I had to be more careful, much more careful, if I could allow myself to be with her. Avoiding eye contact, however, would not be effortless, or even simple, for me. Her eyes were my best passage to understanding her because it was the most straightforward, easiest path to understanding her emotions. To take that away would make everything so much harder.

I'd just have to tread the fine line between harmony and disaster carefully...

~*~

I heard Seraph enter Xavier's bedroom, which was across the hall from mine, and exhaled heavily. How had it gotten from me pushing Xavier away to him pushing me away? I didn't know how he felt about me, but if he returned my feelings, I could sympathize. The close proximity of our faces, maybe even breathing the same air...! The very thought made me dizzy-with joy? Or was it fear? I couldn't decide, couldn't distinguish the emotion that roiled inside my chest.
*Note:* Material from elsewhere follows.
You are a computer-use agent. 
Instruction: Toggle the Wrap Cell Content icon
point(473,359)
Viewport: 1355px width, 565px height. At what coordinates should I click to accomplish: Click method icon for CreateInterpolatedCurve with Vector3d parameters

I closed my eyes, leaning against the pillows of my bed, trying to relax. It would be okay between us. We were still okay. Just a spot of awkwardness...it was all right...

"WHAT!?"

I literally jumped at the explosion of Xavier's voice, raw with shock and anger. Seraph's followed, trying to pacify his lord, but his low tone was too agitated and fast to calm. I wanted to go to Xavier, try to placate him, but that probably wouldn't be so smart. I hesitated, lingering between going and staying. If I did, what would happen? If I didn't, I'd be safe, but I wanted to be with him...
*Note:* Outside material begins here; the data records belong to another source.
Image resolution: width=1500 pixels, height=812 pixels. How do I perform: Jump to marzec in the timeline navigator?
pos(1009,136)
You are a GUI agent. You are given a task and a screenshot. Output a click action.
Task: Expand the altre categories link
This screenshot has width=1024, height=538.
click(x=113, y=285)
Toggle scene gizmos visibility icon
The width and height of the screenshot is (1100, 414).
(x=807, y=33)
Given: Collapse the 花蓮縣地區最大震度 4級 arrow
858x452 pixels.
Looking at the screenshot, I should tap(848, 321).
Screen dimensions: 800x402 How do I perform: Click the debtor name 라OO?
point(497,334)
I got up to go see him, giving in. I couldn't really stay away from him, especially when he was only a few feet away. Right before I was about to open the door, it flew open, and before I could react, I felt someone's arms tightening around me protectively. "I won't let them take you away from me," a voice hissed near my right ear.

"Xavier?" I asked, trying not to panic, as I wound my arms around his body. "What's wrong?"

He trembled underneath my fingertips. "They're trying to find you. The other slayers. I won't let them! I won't let them lay a finger on you!"

"It's okay, Xavier, it's okay!" I claimed recklessly. "They won't get me. I'll stay with you, I won't leave, I swear."

"Princess," he moaned.

"Don't be afraid, Xavier, it's fine. You're strong. You can keep them away."

"My Lord, I assure you we will do everything we can to prevent them from finding Alexis," I heard Seraph say from the doorway, but Xavier refused to be comforted.

"I won't let them," he muttered again and again. "I won't lose you."

"I won't leave you, it's all right, Xavier," I murmured back. I wanted to cry at the idea of leaving him. I hadn't realized how quickly it'd taken him to mean so much to me. He'd provided so much for me, maybe even an ersatz family. I was happy with him, and I didn't want our time together to end.

He pulled away to look me directly in the eye. "I'll protect you-us. We won't be separated, Alexis. I-" He abruptly stopped talking.

"I know," I whispered. "I believe in you."

He pulled me close again, cradling my head against his chest, and I bit my lip against the tears. What if this was the beginning of the end? What if he couldn't save us? What if we did get split apart?

I scolded myself internally. I had to believe in him, believe he would keep us together. And I would help. Maybe together, it'd be enough to deal with anything that tried to pull us apart.

Something suddenly occurred to me. "How did you know they were after me?" I asked.

Seraph answered from the doorway, "One of the lookouts glimpsed the slayers searching the city. One of them carried a sword that looked just like Laktnoz."

I felt my mouth drop in an 'o' of surprise, going rigid as things began to come together in my mind. That sword was Laktnoz's counterpart, Sertnoz, and there was only one person who wielded it.

The prince and heir of the second strongest slayer line, Solomon-Cailler. He was only eighteen, but he was almost just as good as me, and his record was just as impressive.

If they had Cai out searching for me, things were bad. Very bad.